Abstract

ABSTRACT Integrated Dual Diagnosis Treatment (Drake et al.), an Evidence-Based Practice designed for persons with co-occurring mental illness and substance use disorders, was developed for delivery in outpatient settings and has been implemented widely in community mental health centers. Until recently, inpatient services compatible with IDDT were not available for dually diagnosed individuals who experienced psychiatric hospitalization at the onset of illness or over the course of treatment. For those individuals receiving outpatient IDDT, hospitalization could mean a disruption to gains painstakingly achieved in the community. Historically, inpatient psychiatric treatment has not been integrated with treatment for substance use nor has it been delivered by staff with expertise in both disorders.

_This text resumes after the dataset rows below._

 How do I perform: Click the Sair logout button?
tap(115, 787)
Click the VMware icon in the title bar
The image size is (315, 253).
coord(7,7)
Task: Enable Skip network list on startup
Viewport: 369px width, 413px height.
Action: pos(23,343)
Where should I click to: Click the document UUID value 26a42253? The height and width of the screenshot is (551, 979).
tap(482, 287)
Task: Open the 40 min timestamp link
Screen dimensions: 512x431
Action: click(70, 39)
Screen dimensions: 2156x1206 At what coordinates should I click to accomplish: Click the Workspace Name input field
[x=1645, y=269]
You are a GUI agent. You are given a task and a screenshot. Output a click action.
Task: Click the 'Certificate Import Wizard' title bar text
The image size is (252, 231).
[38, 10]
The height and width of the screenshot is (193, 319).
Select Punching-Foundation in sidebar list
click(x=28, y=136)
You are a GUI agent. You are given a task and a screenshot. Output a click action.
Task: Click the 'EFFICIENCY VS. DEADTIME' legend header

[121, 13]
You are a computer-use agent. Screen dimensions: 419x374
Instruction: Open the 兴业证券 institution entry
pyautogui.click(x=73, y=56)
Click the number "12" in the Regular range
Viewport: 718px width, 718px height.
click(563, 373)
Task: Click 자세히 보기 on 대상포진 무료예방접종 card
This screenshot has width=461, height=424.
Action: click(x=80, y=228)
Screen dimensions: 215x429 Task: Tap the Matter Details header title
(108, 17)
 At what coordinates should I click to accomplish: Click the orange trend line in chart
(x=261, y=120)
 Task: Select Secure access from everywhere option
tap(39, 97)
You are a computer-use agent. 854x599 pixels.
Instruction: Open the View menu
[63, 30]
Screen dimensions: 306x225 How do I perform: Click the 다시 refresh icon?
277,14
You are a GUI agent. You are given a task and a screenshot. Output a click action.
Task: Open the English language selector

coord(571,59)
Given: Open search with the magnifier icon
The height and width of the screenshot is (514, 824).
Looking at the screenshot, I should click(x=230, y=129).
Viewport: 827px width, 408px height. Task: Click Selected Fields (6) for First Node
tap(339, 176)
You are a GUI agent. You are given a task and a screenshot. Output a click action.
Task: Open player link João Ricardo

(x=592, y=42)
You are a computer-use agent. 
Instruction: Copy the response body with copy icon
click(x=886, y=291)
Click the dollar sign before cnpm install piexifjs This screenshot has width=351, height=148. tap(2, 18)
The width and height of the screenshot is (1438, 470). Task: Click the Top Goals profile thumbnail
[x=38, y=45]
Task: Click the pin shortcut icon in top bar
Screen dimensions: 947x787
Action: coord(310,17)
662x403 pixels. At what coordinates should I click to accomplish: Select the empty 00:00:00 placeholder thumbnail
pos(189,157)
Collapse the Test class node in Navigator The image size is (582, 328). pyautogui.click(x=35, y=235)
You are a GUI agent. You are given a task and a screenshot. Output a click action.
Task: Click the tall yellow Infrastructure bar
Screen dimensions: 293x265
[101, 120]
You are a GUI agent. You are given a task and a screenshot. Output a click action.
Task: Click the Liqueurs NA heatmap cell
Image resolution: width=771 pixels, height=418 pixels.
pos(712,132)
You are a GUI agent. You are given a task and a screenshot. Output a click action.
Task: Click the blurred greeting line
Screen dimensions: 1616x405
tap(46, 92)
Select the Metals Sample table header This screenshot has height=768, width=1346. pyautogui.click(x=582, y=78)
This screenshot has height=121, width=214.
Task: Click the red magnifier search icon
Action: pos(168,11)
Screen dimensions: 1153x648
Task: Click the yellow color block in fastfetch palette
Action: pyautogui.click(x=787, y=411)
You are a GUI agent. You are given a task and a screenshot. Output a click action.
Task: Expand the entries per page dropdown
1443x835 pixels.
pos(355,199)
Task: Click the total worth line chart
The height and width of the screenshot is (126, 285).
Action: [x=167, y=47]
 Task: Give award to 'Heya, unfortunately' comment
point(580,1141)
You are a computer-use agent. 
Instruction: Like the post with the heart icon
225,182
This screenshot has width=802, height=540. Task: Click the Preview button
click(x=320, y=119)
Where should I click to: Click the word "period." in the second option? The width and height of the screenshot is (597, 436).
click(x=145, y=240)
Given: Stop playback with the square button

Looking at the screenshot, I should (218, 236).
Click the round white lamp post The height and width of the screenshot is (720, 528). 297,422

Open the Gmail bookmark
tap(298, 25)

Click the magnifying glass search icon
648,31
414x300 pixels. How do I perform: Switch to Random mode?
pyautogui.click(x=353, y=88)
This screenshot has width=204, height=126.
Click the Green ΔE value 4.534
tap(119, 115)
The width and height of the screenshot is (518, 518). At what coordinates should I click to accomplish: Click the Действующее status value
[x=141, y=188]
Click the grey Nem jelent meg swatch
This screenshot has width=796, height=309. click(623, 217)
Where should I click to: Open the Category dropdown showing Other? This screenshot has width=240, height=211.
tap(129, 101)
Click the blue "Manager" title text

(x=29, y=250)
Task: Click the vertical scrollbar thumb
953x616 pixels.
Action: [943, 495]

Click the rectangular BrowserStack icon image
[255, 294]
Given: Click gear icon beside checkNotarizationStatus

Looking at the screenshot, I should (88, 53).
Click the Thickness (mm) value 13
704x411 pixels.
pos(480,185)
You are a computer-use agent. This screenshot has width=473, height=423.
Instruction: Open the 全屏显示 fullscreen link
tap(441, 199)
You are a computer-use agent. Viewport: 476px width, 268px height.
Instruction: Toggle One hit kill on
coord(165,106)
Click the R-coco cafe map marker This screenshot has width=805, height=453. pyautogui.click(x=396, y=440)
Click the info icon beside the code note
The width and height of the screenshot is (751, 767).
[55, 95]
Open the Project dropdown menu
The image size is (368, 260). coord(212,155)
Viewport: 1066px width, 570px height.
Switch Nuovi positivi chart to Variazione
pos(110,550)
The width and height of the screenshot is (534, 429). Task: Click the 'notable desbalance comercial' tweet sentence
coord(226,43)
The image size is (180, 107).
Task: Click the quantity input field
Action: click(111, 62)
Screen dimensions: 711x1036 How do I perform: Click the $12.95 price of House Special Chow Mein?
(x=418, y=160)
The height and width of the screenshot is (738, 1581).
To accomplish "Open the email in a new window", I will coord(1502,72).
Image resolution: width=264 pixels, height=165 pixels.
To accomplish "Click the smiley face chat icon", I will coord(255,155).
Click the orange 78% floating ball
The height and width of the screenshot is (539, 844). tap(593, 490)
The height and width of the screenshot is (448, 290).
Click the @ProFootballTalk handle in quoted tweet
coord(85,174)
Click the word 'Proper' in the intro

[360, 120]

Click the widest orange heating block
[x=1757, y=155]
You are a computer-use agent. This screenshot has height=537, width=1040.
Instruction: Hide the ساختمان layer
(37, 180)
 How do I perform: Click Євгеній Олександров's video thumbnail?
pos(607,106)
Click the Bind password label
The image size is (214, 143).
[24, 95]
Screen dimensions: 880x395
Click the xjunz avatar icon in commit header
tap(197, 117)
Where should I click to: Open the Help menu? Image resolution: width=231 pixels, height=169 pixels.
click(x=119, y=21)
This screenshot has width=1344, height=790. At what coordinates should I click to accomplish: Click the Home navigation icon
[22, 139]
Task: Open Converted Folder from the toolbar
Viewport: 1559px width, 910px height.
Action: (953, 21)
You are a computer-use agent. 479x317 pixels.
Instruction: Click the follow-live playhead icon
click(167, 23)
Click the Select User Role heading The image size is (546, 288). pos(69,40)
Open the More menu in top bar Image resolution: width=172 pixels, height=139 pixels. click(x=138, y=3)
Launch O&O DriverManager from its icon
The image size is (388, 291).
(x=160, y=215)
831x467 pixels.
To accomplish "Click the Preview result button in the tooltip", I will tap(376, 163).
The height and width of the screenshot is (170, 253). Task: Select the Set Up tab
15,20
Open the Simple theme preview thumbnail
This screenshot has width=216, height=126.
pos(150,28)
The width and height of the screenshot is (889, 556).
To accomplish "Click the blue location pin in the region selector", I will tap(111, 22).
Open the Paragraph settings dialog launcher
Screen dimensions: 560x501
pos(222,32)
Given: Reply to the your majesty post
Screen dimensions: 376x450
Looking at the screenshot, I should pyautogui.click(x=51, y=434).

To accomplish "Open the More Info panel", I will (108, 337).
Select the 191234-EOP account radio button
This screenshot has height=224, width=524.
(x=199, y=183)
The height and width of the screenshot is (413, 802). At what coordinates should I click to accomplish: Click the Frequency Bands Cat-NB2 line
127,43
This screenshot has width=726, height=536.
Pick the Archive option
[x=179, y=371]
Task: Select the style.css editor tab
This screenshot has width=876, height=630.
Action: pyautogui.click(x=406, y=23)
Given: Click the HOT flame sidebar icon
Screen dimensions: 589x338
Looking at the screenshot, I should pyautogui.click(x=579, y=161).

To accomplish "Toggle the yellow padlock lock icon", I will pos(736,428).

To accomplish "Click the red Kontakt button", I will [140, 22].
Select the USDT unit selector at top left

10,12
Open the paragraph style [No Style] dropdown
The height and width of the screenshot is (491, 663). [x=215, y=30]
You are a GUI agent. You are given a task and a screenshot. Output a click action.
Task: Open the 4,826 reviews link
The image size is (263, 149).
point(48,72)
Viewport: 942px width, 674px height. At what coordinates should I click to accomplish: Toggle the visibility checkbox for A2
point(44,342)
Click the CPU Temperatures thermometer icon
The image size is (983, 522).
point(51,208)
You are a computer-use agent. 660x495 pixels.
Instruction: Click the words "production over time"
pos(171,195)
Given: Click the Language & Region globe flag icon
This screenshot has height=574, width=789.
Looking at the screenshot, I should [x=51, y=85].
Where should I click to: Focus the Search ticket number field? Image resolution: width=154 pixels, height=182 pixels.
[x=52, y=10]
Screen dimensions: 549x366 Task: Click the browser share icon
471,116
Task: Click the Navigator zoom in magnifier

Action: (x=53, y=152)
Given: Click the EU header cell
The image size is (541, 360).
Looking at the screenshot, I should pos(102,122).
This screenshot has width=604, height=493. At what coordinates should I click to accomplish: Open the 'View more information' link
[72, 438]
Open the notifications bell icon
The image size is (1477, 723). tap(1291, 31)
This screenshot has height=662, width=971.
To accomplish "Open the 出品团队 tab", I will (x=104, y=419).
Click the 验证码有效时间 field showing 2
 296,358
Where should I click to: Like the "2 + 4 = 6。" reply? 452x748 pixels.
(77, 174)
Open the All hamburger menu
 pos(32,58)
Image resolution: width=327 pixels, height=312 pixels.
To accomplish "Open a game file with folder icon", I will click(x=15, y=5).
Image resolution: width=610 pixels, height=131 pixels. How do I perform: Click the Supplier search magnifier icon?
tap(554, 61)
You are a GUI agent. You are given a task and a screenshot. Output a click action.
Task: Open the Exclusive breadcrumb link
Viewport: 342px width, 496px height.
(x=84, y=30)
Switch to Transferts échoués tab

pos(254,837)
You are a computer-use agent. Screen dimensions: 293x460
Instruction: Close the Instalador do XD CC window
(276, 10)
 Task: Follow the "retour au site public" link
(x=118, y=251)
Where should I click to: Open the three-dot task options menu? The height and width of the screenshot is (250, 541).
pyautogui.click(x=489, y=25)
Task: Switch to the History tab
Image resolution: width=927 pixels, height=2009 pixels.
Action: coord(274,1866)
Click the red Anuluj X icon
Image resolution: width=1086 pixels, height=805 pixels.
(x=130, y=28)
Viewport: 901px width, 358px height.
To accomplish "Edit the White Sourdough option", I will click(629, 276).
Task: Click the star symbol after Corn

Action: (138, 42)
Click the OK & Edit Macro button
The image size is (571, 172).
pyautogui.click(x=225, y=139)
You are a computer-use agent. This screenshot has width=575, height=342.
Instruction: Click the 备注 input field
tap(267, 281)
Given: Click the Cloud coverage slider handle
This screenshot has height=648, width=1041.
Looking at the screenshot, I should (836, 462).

An initiative spearheaded by the Ohio Department of Mental Health (ODMH) and the Ohio Substance Abuse and Mental Illness Coordinating Center of Excellence (SAMI CCOE) to transfer the demonstrated value and success of the original outpatient IDDT model to the inpatient setting began close to three years ago. Building on the experience of some pioneering Ohio inpatient SAMI programs (Hurst, Neuzil et al, in preparation), and the experience of the SAMI CCOE and ODMH, a collaborative workgroup developed an IDDT Inpatient Adaptation protocol and fidelity index that has since been piloted at a number of sites in Ohio's Integrated Behavioral Healthcare System (IBHS). A work in progress, the IDDT Inpatient Adaptation is an important step toward providing consistent and continuous care to persons with co-occurring disorders across service delivery settings.